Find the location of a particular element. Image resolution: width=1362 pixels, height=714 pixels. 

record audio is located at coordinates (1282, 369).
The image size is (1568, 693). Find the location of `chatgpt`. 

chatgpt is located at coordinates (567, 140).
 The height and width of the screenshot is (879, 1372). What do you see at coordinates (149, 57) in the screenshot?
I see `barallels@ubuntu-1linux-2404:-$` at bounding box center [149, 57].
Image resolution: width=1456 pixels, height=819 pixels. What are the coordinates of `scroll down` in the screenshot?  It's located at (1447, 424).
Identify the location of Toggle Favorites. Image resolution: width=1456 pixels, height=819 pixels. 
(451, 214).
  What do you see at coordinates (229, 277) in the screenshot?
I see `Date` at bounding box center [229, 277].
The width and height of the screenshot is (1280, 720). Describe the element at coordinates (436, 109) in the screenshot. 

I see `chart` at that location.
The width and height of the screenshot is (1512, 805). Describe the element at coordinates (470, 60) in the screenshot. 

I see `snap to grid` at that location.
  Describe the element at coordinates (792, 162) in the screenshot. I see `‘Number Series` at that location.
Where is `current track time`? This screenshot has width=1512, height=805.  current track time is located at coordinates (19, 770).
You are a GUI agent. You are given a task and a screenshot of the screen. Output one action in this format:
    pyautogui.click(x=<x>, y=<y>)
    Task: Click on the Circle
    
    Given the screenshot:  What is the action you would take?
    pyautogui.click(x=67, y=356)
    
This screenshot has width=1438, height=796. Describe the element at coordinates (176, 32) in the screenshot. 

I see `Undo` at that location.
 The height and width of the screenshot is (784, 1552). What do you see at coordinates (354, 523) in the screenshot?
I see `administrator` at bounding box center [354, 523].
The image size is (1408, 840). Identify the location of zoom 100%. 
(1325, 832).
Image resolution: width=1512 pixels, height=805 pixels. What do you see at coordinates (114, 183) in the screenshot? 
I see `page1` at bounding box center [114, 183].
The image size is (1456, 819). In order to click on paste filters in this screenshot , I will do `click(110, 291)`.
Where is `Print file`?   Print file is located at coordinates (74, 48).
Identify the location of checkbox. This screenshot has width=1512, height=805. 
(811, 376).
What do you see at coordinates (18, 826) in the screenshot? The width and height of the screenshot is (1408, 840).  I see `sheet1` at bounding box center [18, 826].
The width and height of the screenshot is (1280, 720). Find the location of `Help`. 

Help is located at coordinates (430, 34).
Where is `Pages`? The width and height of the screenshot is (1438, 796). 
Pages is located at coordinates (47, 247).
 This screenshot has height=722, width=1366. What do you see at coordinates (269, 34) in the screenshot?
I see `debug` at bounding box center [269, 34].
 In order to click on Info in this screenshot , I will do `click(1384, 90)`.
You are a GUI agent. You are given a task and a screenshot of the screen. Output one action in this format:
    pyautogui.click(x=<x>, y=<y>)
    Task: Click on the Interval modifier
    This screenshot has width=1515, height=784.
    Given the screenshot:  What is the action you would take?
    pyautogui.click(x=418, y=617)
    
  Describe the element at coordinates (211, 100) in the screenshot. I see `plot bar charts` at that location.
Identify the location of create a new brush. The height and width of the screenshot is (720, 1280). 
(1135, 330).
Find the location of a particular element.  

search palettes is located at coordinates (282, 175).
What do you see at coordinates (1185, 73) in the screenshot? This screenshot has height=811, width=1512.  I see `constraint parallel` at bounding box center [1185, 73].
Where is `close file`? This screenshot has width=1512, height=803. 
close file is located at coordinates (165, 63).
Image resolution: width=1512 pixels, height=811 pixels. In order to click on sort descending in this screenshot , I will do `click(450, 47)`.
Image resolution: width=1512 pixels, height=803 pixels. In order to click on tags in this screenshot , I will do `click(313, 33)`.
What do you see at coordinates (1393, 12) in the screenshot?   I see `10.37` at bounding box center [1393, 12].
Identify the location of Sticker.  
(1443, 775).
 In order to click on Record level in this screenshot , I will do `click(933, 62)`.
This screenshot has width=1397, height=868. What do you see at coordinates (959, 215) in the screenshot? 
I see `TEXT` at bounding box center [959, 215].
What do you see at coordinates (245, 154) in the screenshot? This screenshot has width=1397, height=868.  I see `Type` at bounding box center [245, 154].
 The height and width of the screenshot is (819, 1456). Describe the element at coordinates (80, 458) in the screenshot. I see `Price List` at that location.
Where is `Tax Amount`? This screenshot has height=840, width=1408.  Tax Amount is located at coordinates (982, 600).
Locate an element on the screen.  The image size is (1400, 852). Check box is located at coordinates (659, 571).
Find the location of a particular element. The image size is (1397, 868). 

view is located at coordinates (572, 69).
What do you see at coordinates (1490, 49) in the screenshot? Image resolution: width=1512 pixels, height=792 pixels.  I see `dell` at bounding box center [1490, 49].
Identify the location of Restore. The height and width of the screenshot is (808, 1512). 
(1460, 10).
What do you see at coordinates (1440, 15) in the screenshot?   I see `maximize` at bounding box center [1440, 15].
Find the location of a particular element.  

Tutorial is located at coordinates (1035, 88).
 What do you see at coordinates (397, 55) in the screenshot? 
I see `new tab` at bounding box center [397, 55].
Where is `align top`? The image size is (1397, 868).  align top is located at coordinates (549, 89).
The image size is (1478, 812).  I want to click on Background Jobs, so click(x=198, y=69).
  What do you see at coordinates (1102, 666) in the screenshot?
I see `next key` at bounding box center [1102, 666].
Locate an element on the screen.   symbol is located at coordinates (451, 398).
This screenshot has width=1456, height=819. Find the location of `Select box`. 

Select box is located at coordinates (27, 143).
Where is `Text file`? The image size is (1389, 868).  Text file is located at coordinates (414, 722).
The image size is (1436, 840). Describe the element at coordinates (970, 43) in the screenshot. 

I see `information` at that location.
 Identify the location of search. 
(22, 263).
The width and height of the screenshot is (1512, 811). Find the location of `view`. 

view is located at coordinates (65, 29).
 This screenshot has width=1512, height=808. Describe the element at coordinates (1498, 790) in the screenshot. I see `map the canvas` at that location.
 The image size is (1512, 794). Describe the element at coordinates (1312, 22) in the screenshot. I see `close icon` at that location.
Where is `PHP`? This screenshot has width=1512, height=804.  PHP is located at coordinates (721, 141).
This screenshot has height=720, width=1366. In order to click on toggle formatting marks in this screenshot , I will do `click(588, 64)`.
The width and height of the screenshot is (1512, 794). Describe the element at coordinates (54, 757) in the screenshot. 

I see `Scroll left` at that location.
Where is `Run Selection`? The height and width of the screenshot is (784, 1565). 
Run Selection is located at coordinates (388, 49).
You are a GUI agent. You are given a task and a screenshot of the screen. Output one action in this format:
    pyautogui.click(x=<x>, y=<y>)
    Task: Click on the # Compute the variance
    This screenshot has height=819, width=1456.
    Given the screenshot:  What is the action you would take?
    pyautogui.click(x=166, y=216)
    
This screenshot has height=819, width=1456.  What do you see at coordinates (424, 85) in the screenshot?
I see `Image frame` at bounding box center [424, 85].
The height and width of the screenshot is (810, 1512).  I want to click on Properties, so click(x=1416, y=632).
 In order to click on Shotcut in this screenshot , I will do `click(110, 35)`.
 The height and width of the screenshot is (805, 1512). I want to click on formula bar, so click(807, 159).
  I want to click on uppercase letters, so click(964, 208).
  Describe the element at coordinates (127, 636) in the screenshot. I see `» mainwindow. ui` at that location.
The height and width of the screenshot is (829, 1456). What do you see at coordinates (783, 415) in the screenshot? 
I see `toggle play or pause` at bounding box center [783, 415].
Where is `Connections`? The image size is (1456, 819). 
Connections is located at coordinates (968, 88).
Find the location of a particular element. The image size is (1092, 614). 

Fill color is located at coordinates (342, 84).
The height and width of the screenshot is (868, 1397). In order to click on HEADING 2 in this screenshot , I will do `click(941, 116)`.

________________________________________

### INSTRUCTIONS FOR THE TASK
Render the items from the line containing "Image resolution: width=1512 pixels, height=803" through the line containing "center [959, 215].", both ends included, as a numbered list, with blank lines left out.

### THE RESPONSE
1. Image resolution: width=1512 pixels, height=803 pixels. In order to click on tags in this screenshot , I will do `click(313, 33)`.
2. What do you see at coordinates (1393, 12) in the screenshot?   I see `10.37` at bounding box center [1393, 12].
3. Identify the location of Sticker.  
4. (1443, 775).
5.  In order to click on Record level in this screenshot , I will do `click(933, 62)`.
6. This screenshot has width=1397, height=868. What do you see at coordinates (959, 215) in the screenshot? 
7. I see `TEXT` at bounding box center [959, 215].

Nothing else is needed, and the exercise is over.